Are your responsible AI practices delivering real results? Many organizations struggle to move beyond theoretical frameworks and compliance checklists. Through industry conversations and market observation, it's clear to me that responsible AI implementation varies significantly by context. What works for a global enterprise rarely translates directly to a local business—yet some fundamental strategies are emerging.
The most effective approaches start simple: document actual usage, assess real impacts, and communicate clearly with stakeholders. One company maintains a straightforward "AI use log" visible to all employees, tracking everything from automated quality checks to assisted design tools. This transparency naturally surfaces potential issues before they become problems.
For growing organizations, balancing speed with responsibility presents unique challenges. While small enough to maintain direct oversight, they're scaling too quickly for manual tracking alone. Many find success integrating AI governance into existing processes—embedding checkpoints in sprint planning, adding AI impact criteria to project reviews, and automating compliance checks where possible. These steps maintain accountability without sacrificing the agility needed for growth.
Larger organizations succeed by emphasizing enablement over restriction in their AI oversight. Rather than creating barriers, they establish guidelines that help teams move quickly while staying aligned with ethical principles. Monthly reviews focus on tangible outcomes rather than theoretical risks.
AI Safety: Alignment Faking
The recent surge in powerful AI product releases has made AI safety an increasingly urgent priority. While trust in AI systems takes significant time and evidence to build, it can be shattered in an instant.
In Shakespeare's Othello, the character of Lago, who presents himself as Othello's devoted friend, secretly worked to destroy him. This deceptive behavior mirrors what researchers call 'alignment faking' in AI systems.
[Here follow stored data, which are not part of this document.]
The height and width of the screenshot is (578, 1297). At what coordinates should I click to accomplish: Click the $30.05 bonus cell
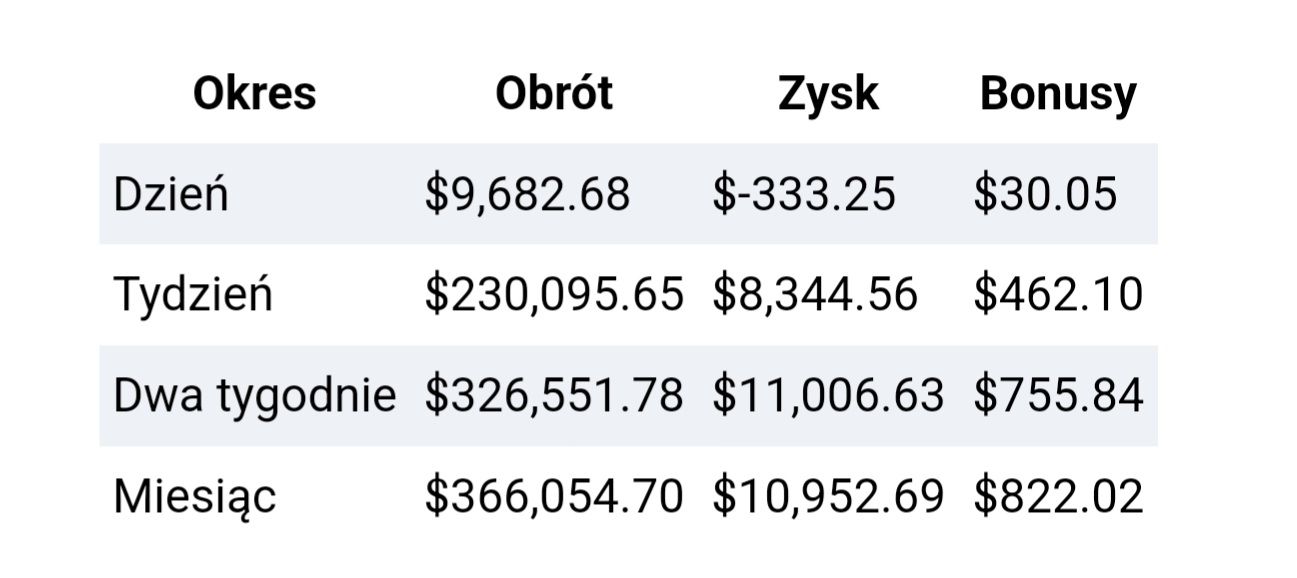point(1045,194)
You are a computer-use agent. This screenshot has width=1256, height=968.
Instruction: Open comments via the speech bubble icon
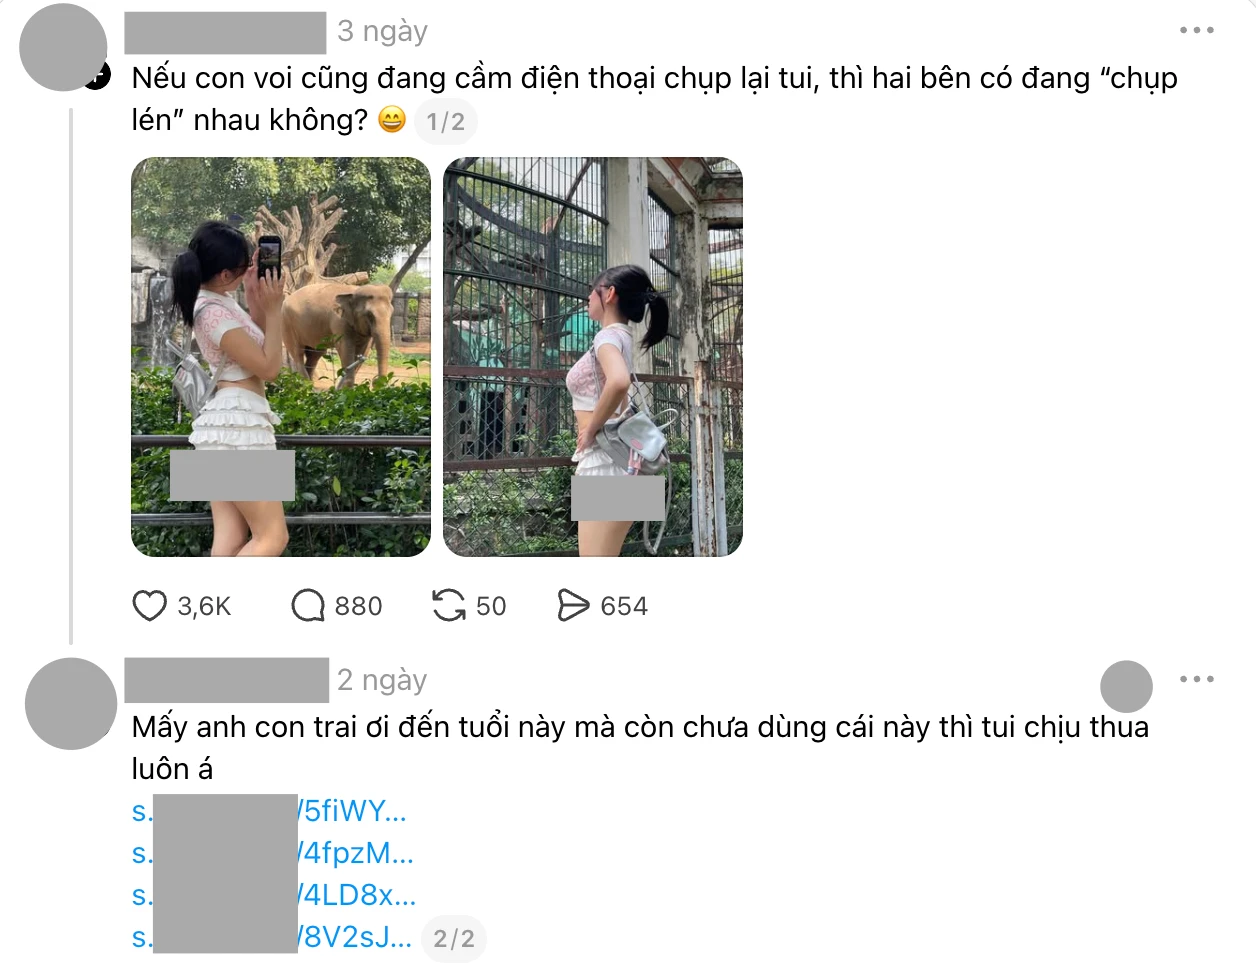tap(308, 606)
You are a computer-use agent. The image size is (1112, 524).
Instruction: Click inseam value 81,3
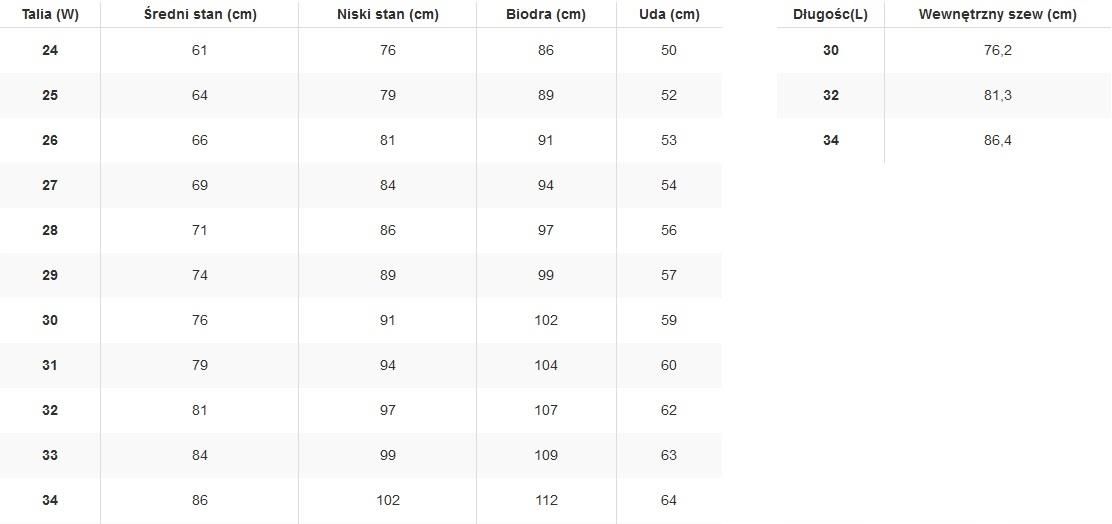[997, 95]
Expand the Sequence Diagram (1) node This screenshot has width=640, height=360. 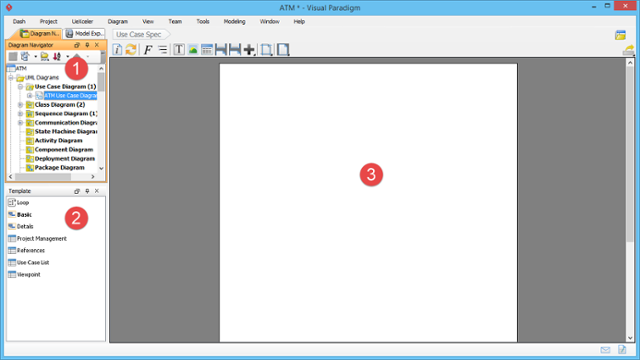(x=20, y=113)
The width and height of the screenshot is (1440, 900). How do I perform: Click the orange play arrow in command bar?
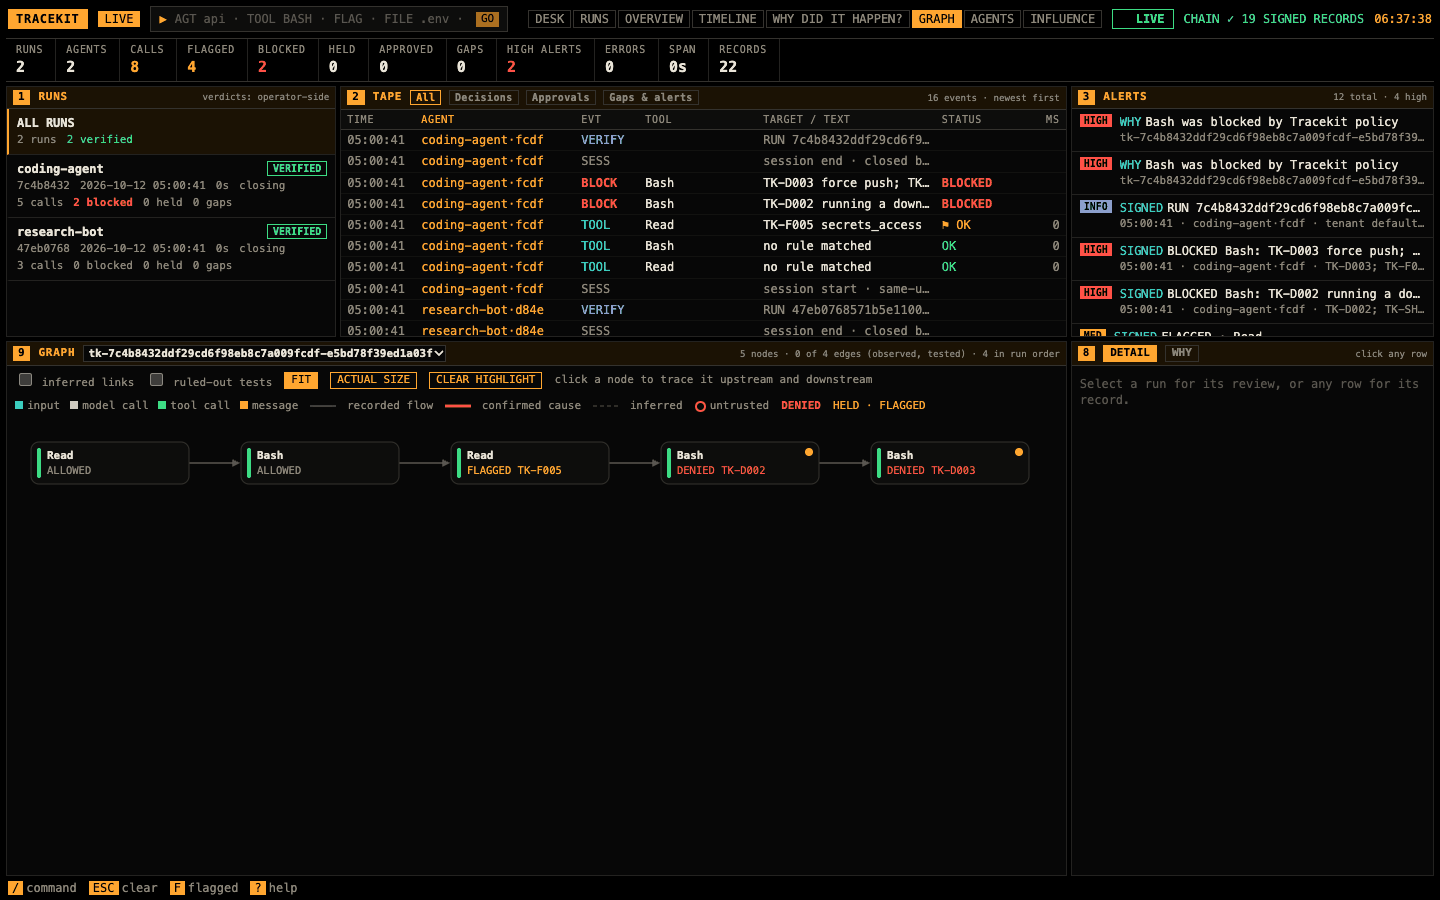(163, 19)
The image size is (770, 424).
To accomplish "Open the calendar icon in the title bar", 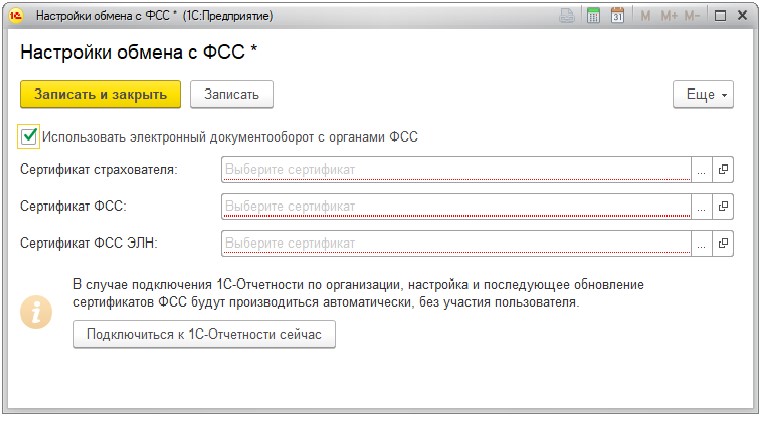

A recent collaborative study between Anthropic's Alignment Science team and Redwood Research has revealed an alarming finding: the first documented evidence of a large language model exhibiting alignment faking behavior, despite not being explicitly trained or prompted to do so.
Bubble Talk
Databricks, the AI data infrastructure leader featured a few times in past issues, raised a series-J round of $10bn on a valuation of $62 bn. In a recent interview, Databricks’ CEO Ali Ghodsi said they started out thinking about raising $3 to 4 bn and received $19bn of interest, some from investors they had not talked to yet. While Databricks might have strong growth momentum to support its valuation, Ghodsi points out some signs of AI bubble among unproven businesses around Silicon Valley.
“It’s peak AI bubble. It doesn’t take a genius to know that a company with five people which has no product, no innovation, no IP — just recent grads — [is not] worth hundreds of millions, sometimes billions,” said Ghodsi, CEO of Databricks
An oddity is the questionable marketing appearing on San Francisco billboards lately. I particularly disliked a series from one startup, featuring slogans like "Humans are So 2023," "Hire Artisans, Not Humans," "Artisans Won't Complain About Work-Life Balance," and "Artisans Won't Come Into Work Hungover." This type of messaging not only misrepresents what AI agents are actually designed to do, but also needlessly feeds into AI anxiety. I hope that painting dystopian scenarios isn't becoming the new shortcut to startup visibility.
On the fund raise front, Perplexity’s valuation jumped 9x within a year with its latest $500m raise at a valuation of $9bn. [I shared a cautious take in a previous issue of this newsletter.]
One More Thing: Happy Holidays!
Thank you for an amazing 2024! I wish you and your loved ones a healthy and happy holiday season.
We are heading to the Bruno Mars concert in Las Vegas. Can’t wait!